For UK property investors, the numbers have always mattered more than the narrative. And in 2026, the numbers are speaking loudly: Dubai's tax-free environment, combined with strong rental yields and capital appreciation, is creating a compelling alternative to the increasingly taxed London market.

This is not a lifestyle article. This is a line-by-line, pound-for-pound comparison of what it actually costs to own and earn from a property in Dubai versus London. We will walk through every major tax and fee, work through a concrete £500,000 example, and show you the real difference in your pocket at the end of each year.

For a broader overview of Dubai's tax framework, see our complete Dubai property tax guide for 2026.

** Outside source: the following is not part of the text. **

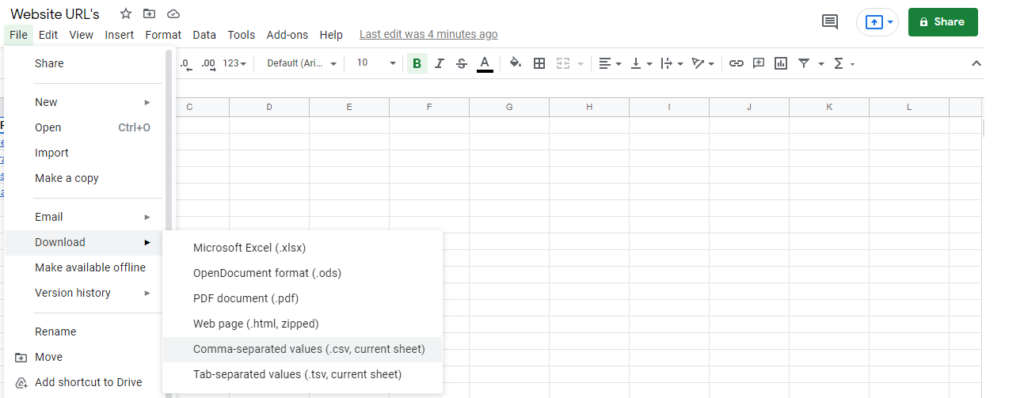Click the green Share button

pos(942,22)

The Tax Landscape: Dubai vs London at a Glance

Before diving into the detail, here is the structural difference between the two markets:

Tax / Fee London (UK) Dubai (UAE)
Purchase Tax / Transfer Fee Stamp Duty (SDLT): 0–12% + 5% surcharge for additional properties DLD Transfer Fee: 4% (one-time)
Income Tax on Rent 20–45% (depending on tax band) 0%
Capital Gains Tax (CGT) 18–28% on residential property gains 0%
Annual Property Tax Council Tax: £1,200–£3,500+/year None (service charges apply)
Inheritance Tax 40% above £325K threshold 0%
Corporate Tax on Property Income 25% (for Ltd company structures) 9% above AED 375K profit (rarely applies to individuals)
VAT on Property 0% on residential sales; 20% on commercial 0% on residential; 5% on commercial

The structural advantage is immediately visible. Dubai has no recurring property tax, no income tax on rental earnings, and no capital gains tax. The UK, by contrast, layers multiple taxes on every stage of the property lifecycle.

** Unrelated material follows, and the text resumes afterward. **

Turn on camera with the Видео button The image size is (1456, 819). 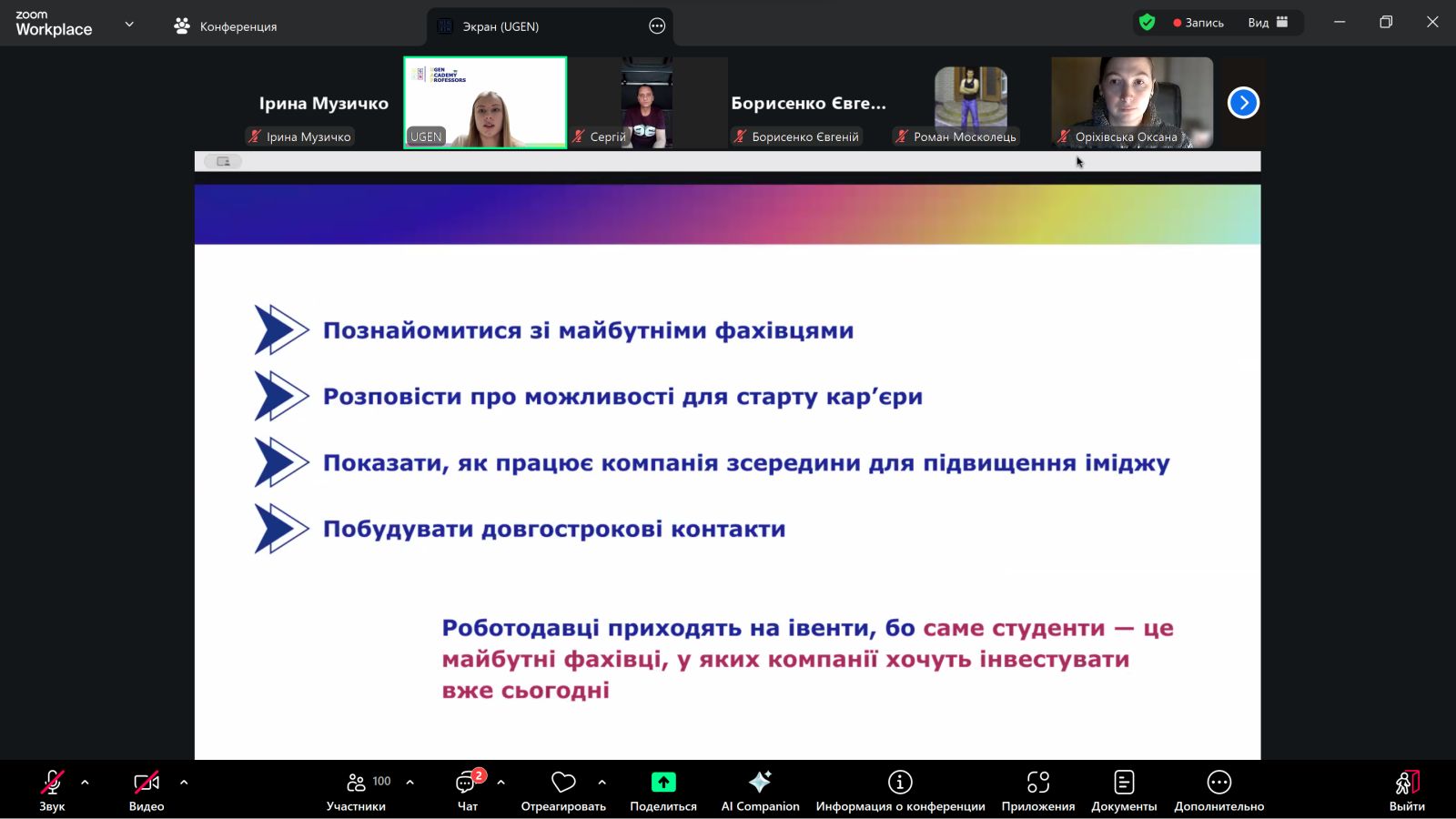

Purchase Costs: Stamp Duty vs DLD Fee

London: Stamp Duty Land Tax (SDLT)

SDLT in England uses a progressive band system. For a £500,000 property purchased as a second home or investment property, the 5% additional dwelling surcharge applies on top of standard rates:

  • £0–£250,000: 5% (0% standard + 5% surcharge) = £12,500
  • £250,001–£500,000: 10% (5% standard + 5% surcharge) = £25,000
  • Total SDLT: £37,500 (7.5% effective rate)

Non-UK residents pay an additional 2% on top, bringing the total to £47,500 (9.5%) for overseas buyers.

Dubai: DLD Transfer Fee

Dubai charges a flat 4% Dubai Land Department (DLD) transfer fee on the property value, plus a fixed AED 580 admin fee. For a property worth AED 2.3 million (approximately £500,000):

  • 4% × AED 2,300,000 = AED 92,000 (approximately £20,000)

That is a saving of £17,500 to £27,500 at the point of purchase alone, depending on your UK residency status.

Rental Income: The Biggest Ongoing Difference

London: Income Tax on Rental Profits

Rental income in the UK is added to your total income and taxed at your marginal rate. Since April 2025, mortgage interest relief is limited to a 20% tax credit (not a deductible expense). For a higher-rate taxpayer (40%):

  • Gross rental income is taxed at 40%
  • Allowable expenses (letting agent fees, maintenance, insurance) reduce the taxable amount
  • Mortgage interest only gives a 20% tax credit, not a 40% deduction — creating a real tax penalty

Dubai: Zero Income Tax

There is no personal income tax in the UAE. Rental income is yours to keep in full, minus actual operating costs (service charges, property management fees, maintenance). No filing, no bands, no credits to calculate.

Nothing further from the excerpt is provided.